563 abonnés 1 747 critiques Suivre son activité

5,0
Publiée le 2 mars 2008
Ce film m'avait hanté pendant plusieurs jours après le premier visionnage...Aujourd'hui, alors que There Will Be Blood brille de sa noirceur sur les écrans, je le redécouvre avec passion. Alors que notre société actuelle nous fait gober n'importe quoi, Paul Thomas Anderson nous montre avec Magnolia que les apparences sont trompeuses ( OK, il n'a rien inventé sur le fond...Mais quelle style ! ) : les petits génies ne sont pas les monstres que les médias tentent de créer, les flics ont des sentiments et les gourous machistes ont une mère.

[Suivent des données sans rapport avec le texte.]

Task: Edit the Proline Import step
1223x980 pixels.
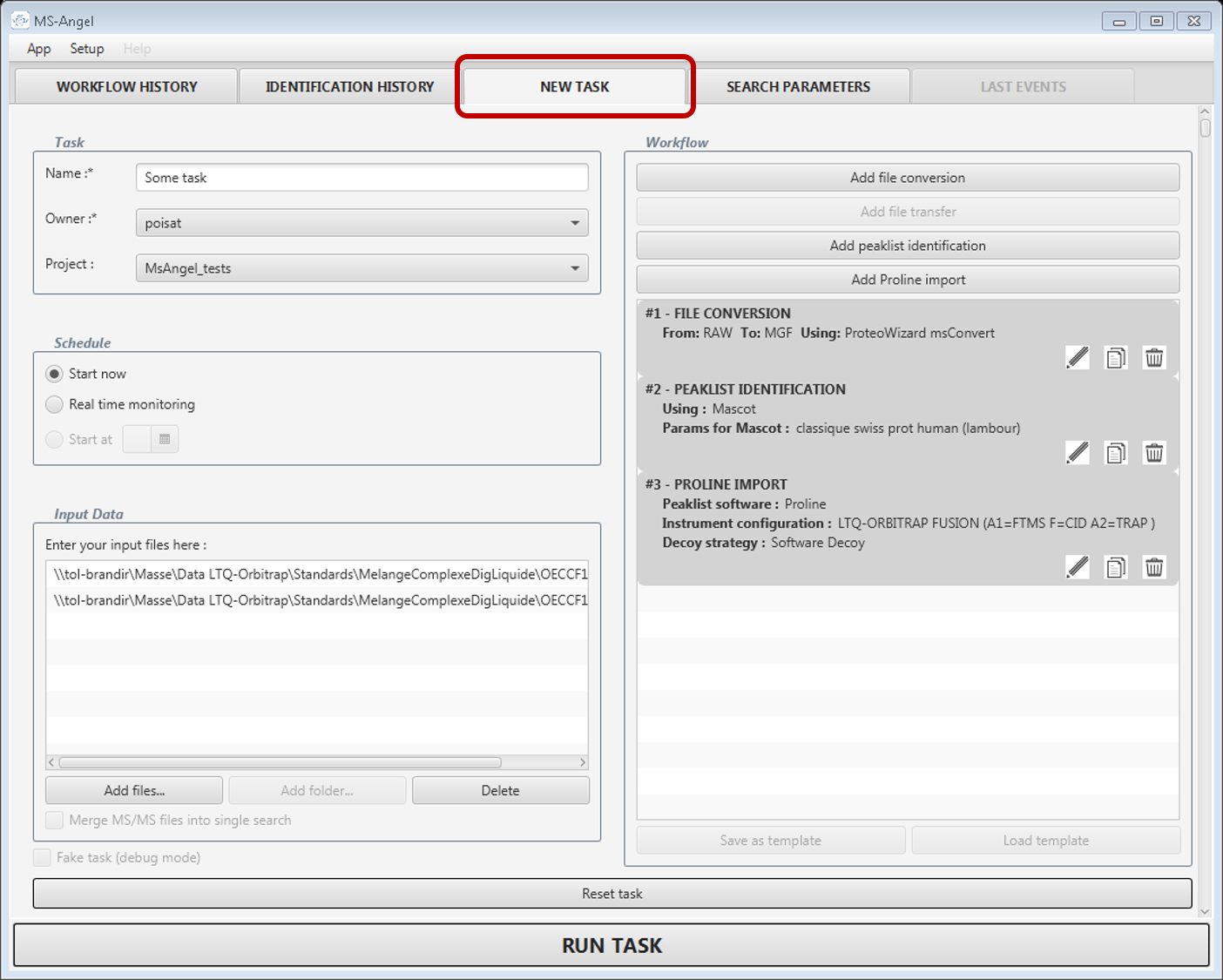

Magnolia, loin d'être une énigme creuse, propose un regard nouveau sur le monde. Dans la vie, tout peut arriver : des destins se croisent, la mort n'est pas loin non plus. Des gens pleurent, se disputent, friment, s'embrassent...jusqu'à ce magnifique concert final, cette pluie de grenouilles éclatant les tensions des personnages avec délice. Au delà de sa symbolique mystérieuse, le dénouement de Magnolia exprime un doute existentiel : et si demain, chers spectateurs, le soleil ne se levait pas ?...
anonyme
Un visiteur
5,0
Publiée le 15 mars 2008
Première réussite totale de Paul Thomas Anderson (Boogie Nights m'avait semblé très vain) le film réussit la fresque chorale, genre pourtant casse-gueule, grâce à une intrigue qui construit les personnages au fur et à mesure de la projection; ochacun n'est plus à la fin celui qu'il laissait paraître au début. Julianne Moore est exceptionnelle.
Ghibliste
Ghibliste

94 abonnés 577 critiques Suivre son activité

4,5
Publiée le 24 décembre 2014
"Magnolia" est un film dit "chorale" sur ce passé qui finit toujours par nous rattraper, durant lequel nous allons suivre la journée de nombreux personnages aux destins croisés, qui débouchera sur un événement d'envergure pour le moins étonnant. Paul Thomas Anderson est un virtuose, à la manière dont son film est monté, puisqu'il réussit - à quelques exceptions près - à nous laisser scotché devant ce drame d'un peu plus de 3 heures. Un drame en effet, puisque le deuil, la maladie, la toxicomanie, la cupidité, et tout un tas de nos problèmes existentiels vont se jouer au travers de rapports filiaux (la plupart du temps) assez terribles - comme d'un scénario d'une intelligence et d'une originalité rares ! La musique est omniprésente, mais pas encombrante, tant les choix sont bons, avec notamment un magnifique "Wise Up" d'Aimee Mann. Les acteurs sont tous formidables, avec un étonnant Tom Cruise à contre-emploi, l'émouvante et charismatique Julianne Moore, le toujours excellent William H. Macy, et pour finir, mon coup de coeur : la belle et torturée Melora Walters, qui nous gratifie d'un dernier plan à en pleurer de bonheur ! :) En effet, les émotions se succèdent tout le long du film tant "Magnolia" est d'une grande humanité ! PTA restera tout de même assez mystérieux quant au message qu'il aura voulu nous faire passer, mais revoir ce long-métrage sera toujours un plaisir. A fleur de peau.